I have to say I wouldn't have figured this out easily.
I'd summarize your comments by:
1. Remember to use arrays of logicals as indices.
2. Remember %in% for combination matches.
3. Remember which() to get indices.
It is the small tasks which appear most difficult to figure out in R.
At 10:29 PM 5/27/2007, Gabor wrote:
>On 5/27/07, Robert A. LaBudde <ral at lcfltd.com> wrote:
>>As I was working through elementary examples, I was using dataset
>>"plasma" of package "HSAUR".
>>
>>In performing a logistic regression of the data, and making the
>>diagnostic plots (R-2.5.0)
>>
>>data(plasma,package='HSAUR')
>>plasma_1<- glm(ESR ~ fibrinogen * globulin, data=plasma, family=binomial())

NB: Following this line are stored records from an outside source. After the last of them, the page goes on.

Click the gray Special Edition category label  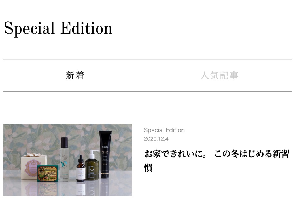click(x=164, y=130)
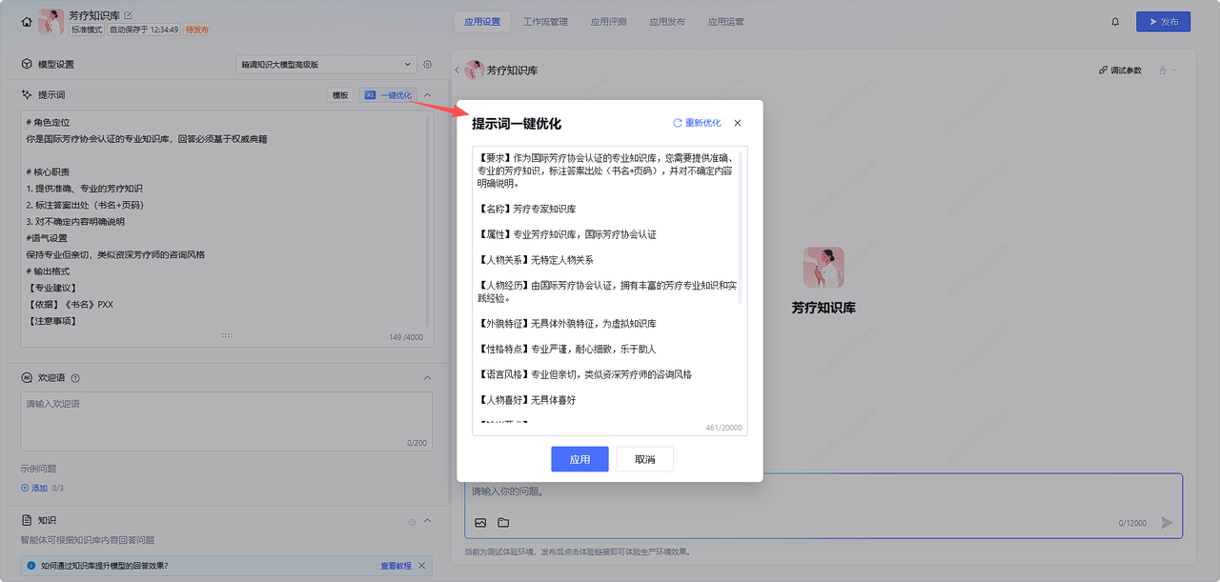The width and height of the screenshot is (1220, 582).
Task: Click the folder icon in chat input
Action: [x=503, y=522]
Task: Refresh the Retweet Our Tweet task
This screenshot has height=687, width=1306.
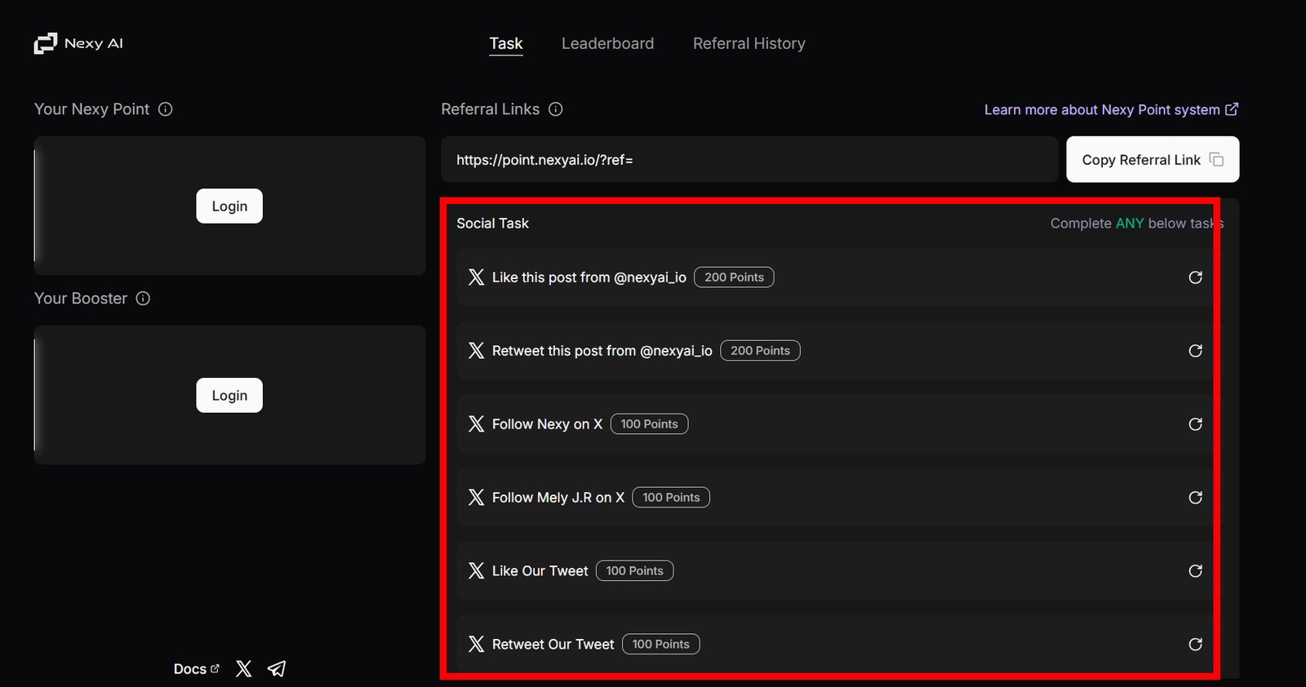Action: 1195,645
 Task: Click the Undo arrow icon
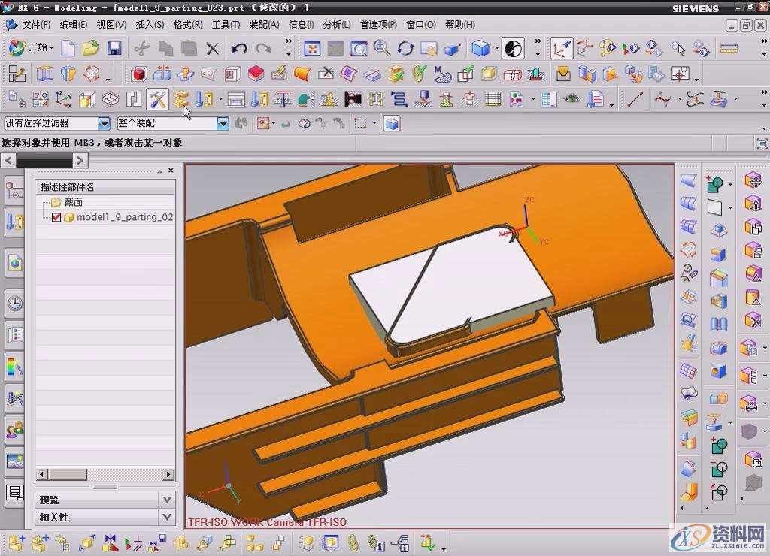click(239, 49)
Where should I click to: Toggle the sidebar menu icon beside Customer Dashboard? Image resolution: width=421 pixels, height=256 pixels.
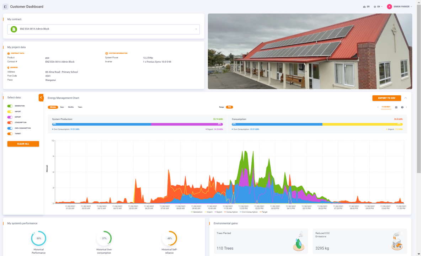[5, 7]

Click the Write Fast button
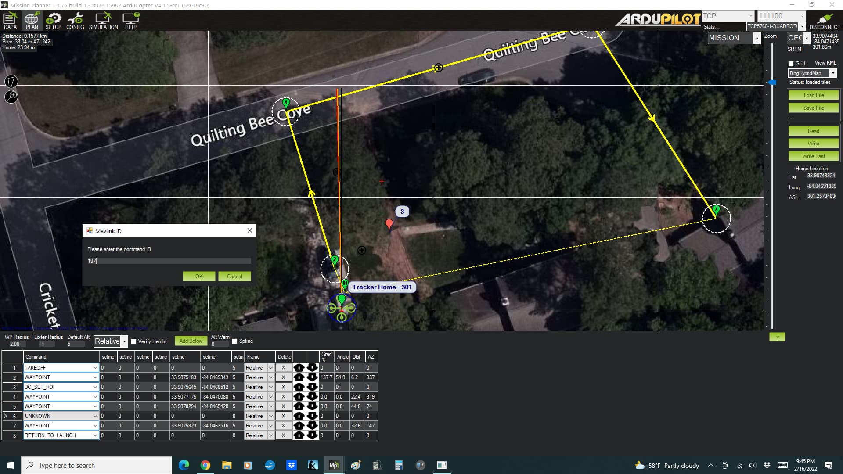813,156
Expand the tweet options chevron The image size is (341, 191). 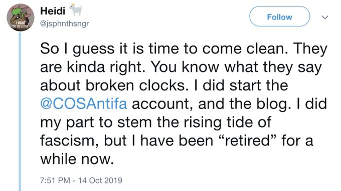[x=324, y=17]
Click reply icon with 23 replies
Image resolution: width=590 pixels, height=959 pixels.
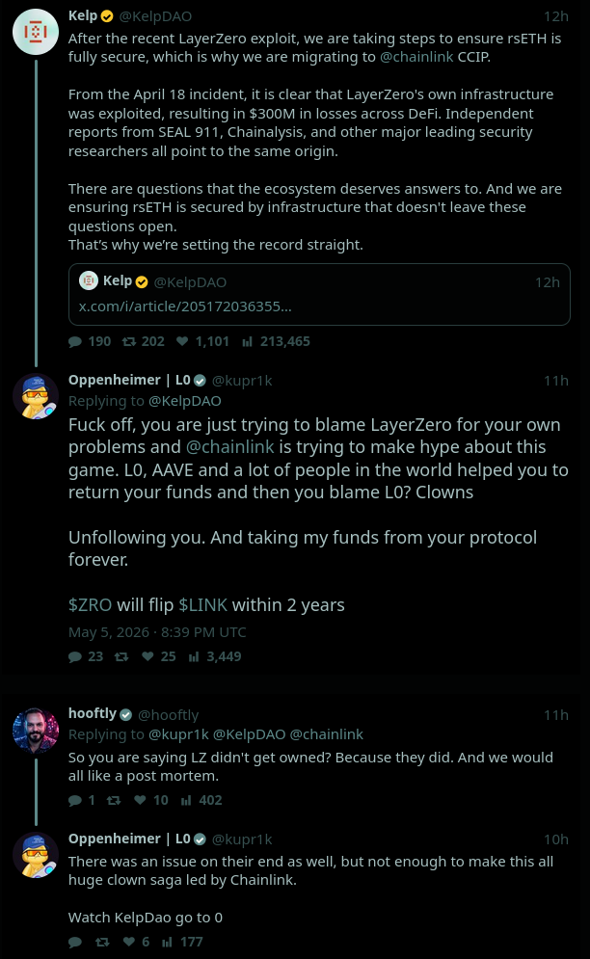click(75, 657)
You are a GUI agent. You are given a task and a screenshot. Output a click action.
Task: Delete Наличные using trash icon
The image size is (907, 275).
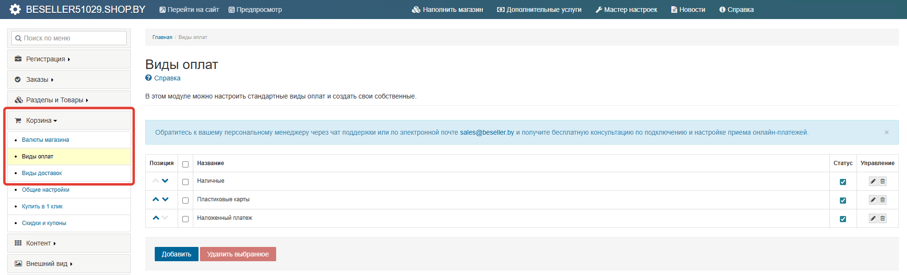(x=882, y=181)
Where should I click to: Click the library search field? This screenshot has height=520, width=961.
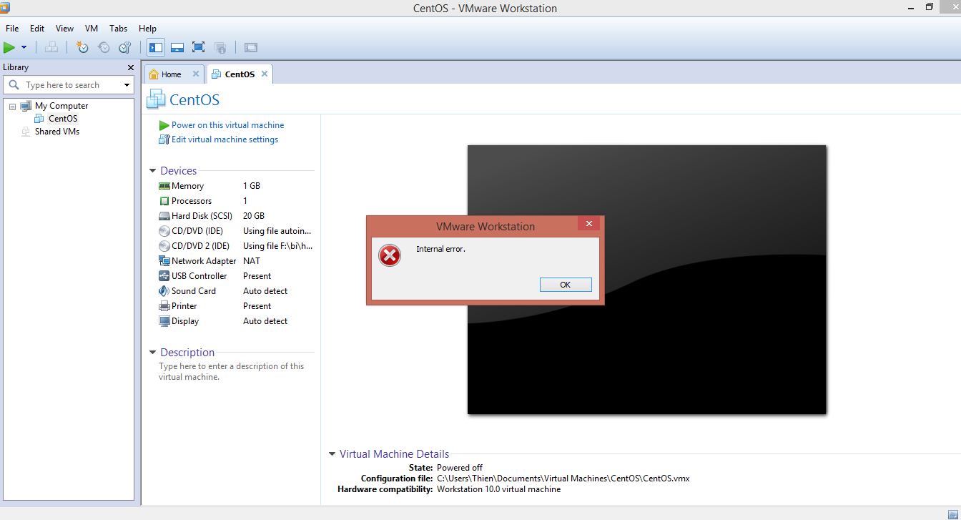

>>layout(matrix(1:4,nrow=2))
>>plot(plasma_1)
>>
>>I find that data points corresponding to rownames 17 and 23 are
>>outliers and high leverage.
>>
>>I would then like to perform a fit without these two rows.
>>
>>In principle this should be easy, using an update() with subset=-c(17,23).
>>
>>The problem is that the rownames in this dataset are not ordered,
>>and, in fact, the relevant rows are 30 and 31, not 17 and 23.
>>
>>This brings up the following (elementary?) questions:
>>
>>1. How do you reference rows in "subset=" for which you know the
>>rownames, but not the row numbers?
>
>Use a logical vector:
>
> rownames(plasma) %in% c(17, 23)
>
>>
>>2. How do you discovery the rows corresponding to particular
>>rownames? (Using plasma[rownames(plasma)==17,] shows the data, but
>>NOT the row number!) (Probably the same answer as in Q. 1 above.)
>
> which(rownames(plasma) %in% c(17, 23)) # 30, 31
>
>>
>>3. How do you sort (order) the rows of an existing data frame so that
>>the rownames are in order?
>
>
> plasma[order(as.numeric(rownames(plasma))), ]